**DOCUMENT PASSAGE**
An Ethnic-Specific Polymorphism in Glutamate Cysteine Ligase Abolishes In Vitro Production of Glutathione Intermediates
Background: Glutathione plays a crucial role in free radical scavenging, oxidative injury, and cellular homeostasis. Glutamate cysteine ligase (GCL) is the rate-limiting enzyme in the glutathione biosynthesis pathway. Polymorphisms within the gene encoding the catalytic subunit (GCLC) can potentially affect an individual's ability to produce glutathione and respond to oxidative injury. Previously, we have identified 11 polymorphisms in the gene encoding GCLC and demonstrated that following cardiac bypass, some of these polymorphisms are associated with an increased incidence of pulmonary hypertension as well as increased markers of oxidative injury. Of note, only one of the identified polymorphisms was a nonsynonymous polymorphism (C1384T). Additionally, this polymorphism was only found in individuals of African descent.
Objective: To determine the effect of the C1384T polymorphism on the enzymatic activity of GCLC in vitro.
Methods: Wild-type GCLC enzyme and the GCLC enzyme containing the C1384T polymorphism were expressed using a bacterial protein expression system. The expressed enzymes were used in an in vitro assay to produce gamma-glutamylcysteine (y-GC), a glutathione intermediate. After completion of the assay, y-GC levels were measured using 2 independent methods.
Results: Wild-type GCLC enzyme and the C1384T-modified variant were used to perform an in vitro assay to produce y-GC. After completion of the assay, there was no detectable production of y-GC by the C1384T-modified variant enzyme as compared to the wild-type enzyme.
Conclusions: A nonsynonymous, ethnic-specific polymorphism in the GCLC gene produces an enzyme with no detectable production of glutathione intermediates in vitro. The discovery of this ethnic-specific polymorphism that encodes an enzyme with null activity indicates that certain segments of the population of African descent may be predisposed to glutathione depletion and increased cellular injury following oxidative stress.

**THINGS TO DO**
A) Reproduce the abstract word for word, starting with "Results: Wild-type GCLC" and going on through "the wild-type enzyme.".
B) Answer these questions from the abstract:
(i) How many polymorphisms in the gene encoding GCLC had the authors previously identified?
(ii) What kind of system was used to express the wild-type and variant GCLC enzymes?
(iii) Which glutathione intermediate were the expressed enzymes used to produce in the in vitro assay?
C) List the section headings that label the parts of the abstract.
The records come from a separate source, not from the abstract.

**THE DATA**
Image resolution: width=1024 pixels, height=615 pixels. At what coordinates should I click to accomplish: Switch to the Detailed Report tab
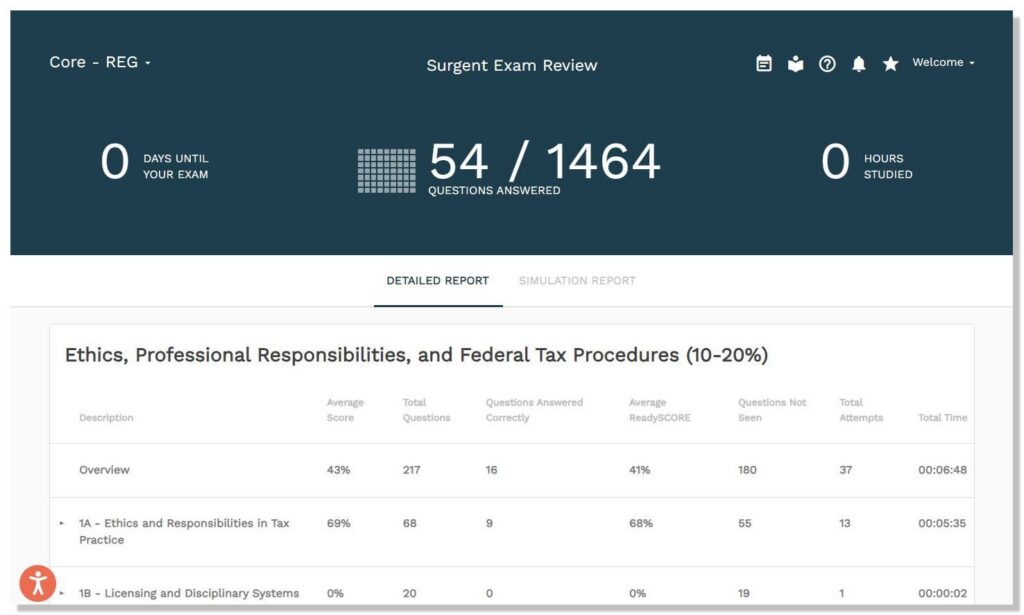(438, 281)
...
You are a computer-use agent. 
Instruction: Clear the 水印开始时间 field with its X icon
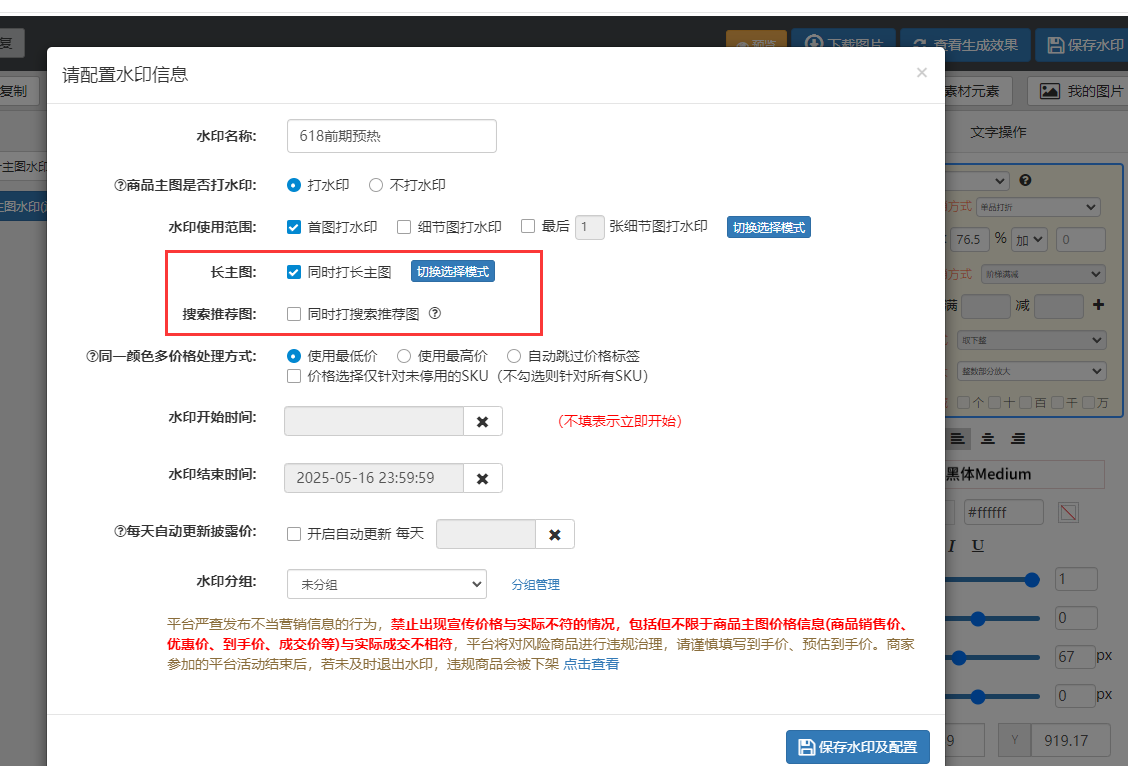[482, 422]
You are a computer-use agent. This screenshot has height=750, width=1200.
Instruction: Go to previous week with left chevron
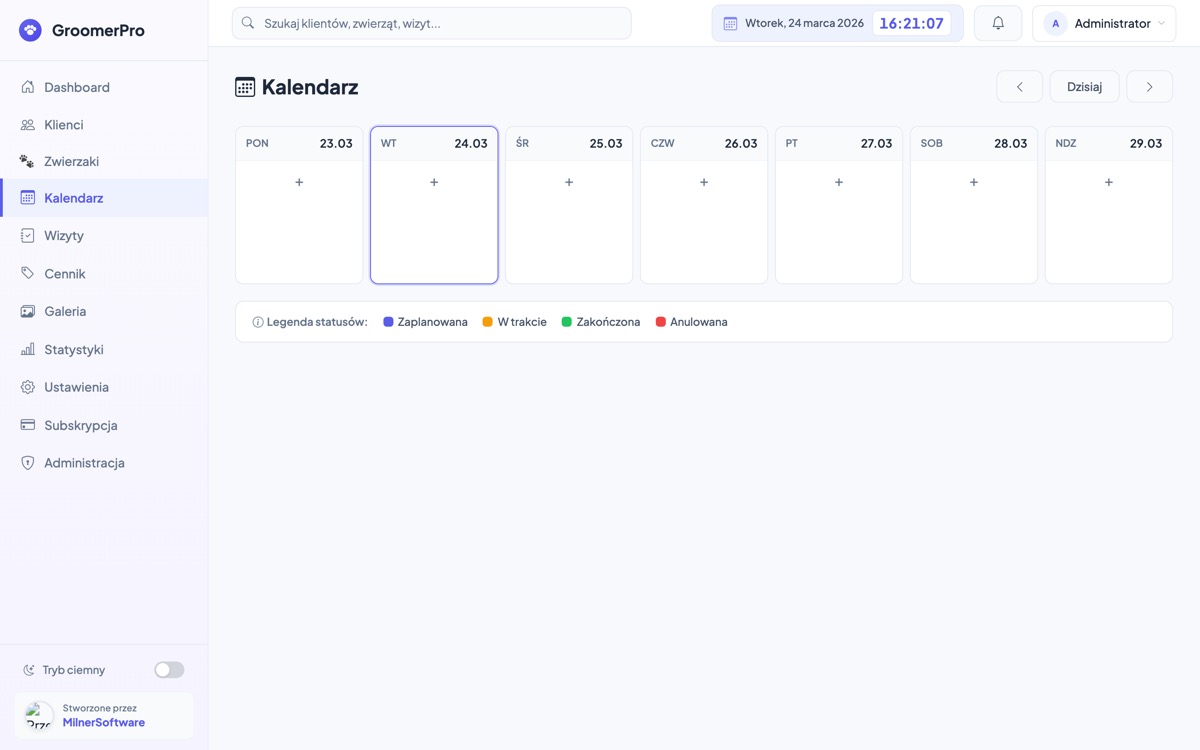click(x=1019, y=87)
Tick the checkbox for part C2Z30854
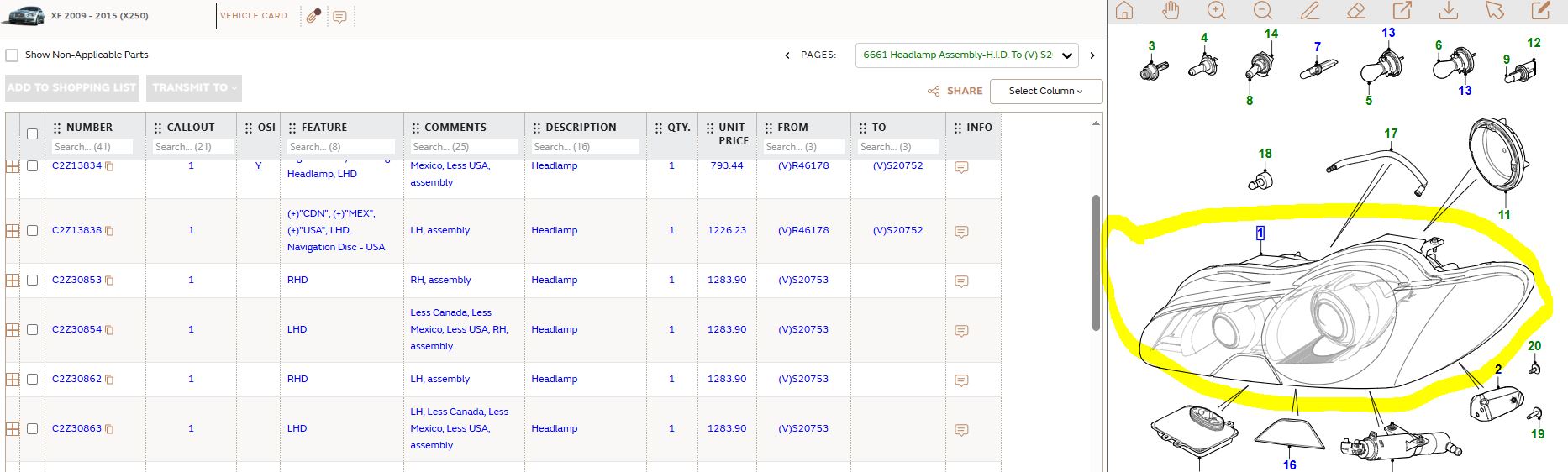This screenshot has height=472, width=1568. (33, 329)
...
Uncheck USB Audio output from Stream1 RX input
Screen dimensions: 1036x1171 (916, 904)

**OUTPUTS IN ORDER**
A)
Results: Wild-type GCLC enzyme and the C1384T-modified variant were used to perform an in vitro assay to produce y-GC. After completion of the assay, there was no detectable production of y-GC by the C1384T-modified variant enzyme as compared to the wild-type enzyme.

B)
(i) 11
(ii) A bacterial protein expression system
(iii) Gamma-glutamylcysteine (y-GC)

C) Background, Objective, Methods, Results, Conclusions